◆ **Vorgelegter Text**
'''

Der Kläger unterlag nach Überzeugung des Senats in seinem Heimatland bis zu seiner Ausreise nicht politischer Verfolgung.
Geht man von seinen Angaben aus, so geht der Entschluss des Klägers, sein Heimatland zu verlassen, auf die Befürchtung zurück, wegen von seinem ehemaligen Geschäftspartner zum Nachteil des irakischen Staates begangener Eigentumsdelikte ebenfalls bestraft zu werden. Der befürchteten Sanktion wäre schon kein Verfolgungscharakter zugekommen, der die Annahme einer sog. Vorverfolgung tragen könnte, denn sie hätte sich ausschließlich als staatliche Verfolgung kriminellen Unrechts dargestellt. Der Unrechtsgehalt der vorgeworfenen Tat wäre nicht durch einen Angriff auf ein politisches Rechtsgut geprägt gewesen.
Dem nach allem unverfolgt ausgereisten Kläger steht auch ein nach § 51 Abs. 1 AuslG zu berücksichtigender Nachfluchtgrund nicht zu. Denn für den Fall einer Rückkehr in den Irak drohen ihm asylrechtlich erhebliche Maßnahmen mit der zu fordernden beachtlichen Wahrscheinlichkeit nicht. Derzeit und für die nächste Zukunft ist eine politische Verfolgung des Klägers bei einer Rückkehr in den Irak ausgeschlossen.

'''

◆ **Zu erledigende Aufgaben**
1. Wegen welcher Taten befürchtete der Kläger laut dem Urteilsauszug, ebenfalls bestraft zu werden?
2. Überarbeite im Urteilsauszug den Abschnitt von „Der Kläger unterlag“ bis „Rechtsgut geprägt gewesen.“ und setze dabei „Herkunftsland“ an die Stelle von „Heimatland“.
3. Prüfe anhand des Urteilsauszugs, ob die folgenden Aussagen zutreffen. Antworte jeweils mit Ja oder Nein und zitiere die entscheidenden Worte. (a) Nach Überzeugung des Senats war der Kläger vor seiner Ausreise politisch verfolgt. (b) Die befürchtete Sanktion hätte sich ausschließlich als staatliche Verfolgung kriminellen Unrechts dargestellt. (c) Eine politische Verfolgung des Klägers bei einer Rückkehr in den Irak ist auch für die nächste Zukunft ausgeschlossen.

◆ **Daten**

'''

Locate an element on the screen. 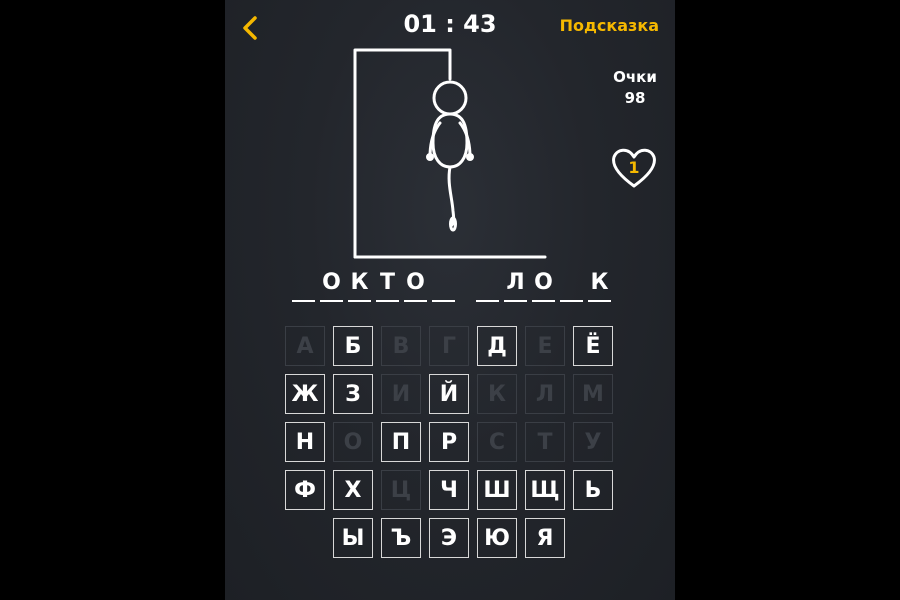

'''

◆ **Lösungen**
1. Wegen Eigentumsdelikten, die sein ehemaliger Geschäftspartner zum Nachteil des irakischen Staates begangen hatte.

2.
Der Kläger unterlag nach Überzeugung des Senats in seinem Herkunftsland bis zu seiner Ausreise nicht politischer Verfolgung.
Geht man von seinen Angaben aus, so geht der Entschluss des Klägers, sein Herkunftsland zu verlassen, auf die Befürchtung zurück, wegen von seinem ehemaligen Geschäftspartner zum Nachteil des irakischen Staates begangener Eigentumsdelikte ebenfalls bestraft zu werden. Der befürchteten Sanktion wäre schon kein Verfolgungscharakter zugekommen, der die Annahme einer sog. Vorverfolgung tragen könnte, denn sie hätte sich ausschließlich als staatliche Verfolgung kriminellen Unrechts dargestellt. Der Unrechtsgehalt der vorgeworfenen Tat wäre nicht durch einen Angriff auf ein politisches Rechtsgut geprägt gewesen.

3.
(a) Nein: „Der Kläger unterlag nach Überzeugung des Senats in seinem Heimatland bis zu seiner Ausreise nicht politischer Verfolgung.“
(b) Ja: „denn sie hätte sich ausschließlich als staatliche Verfolgung kriminellen Unrechts dargestellt“
(c) Ja: „Derzeit und für die nächste Zukunft ist eine politische Verfolgung des Klägers bei einer Rückkehr in den Irak ausgeschlossen.“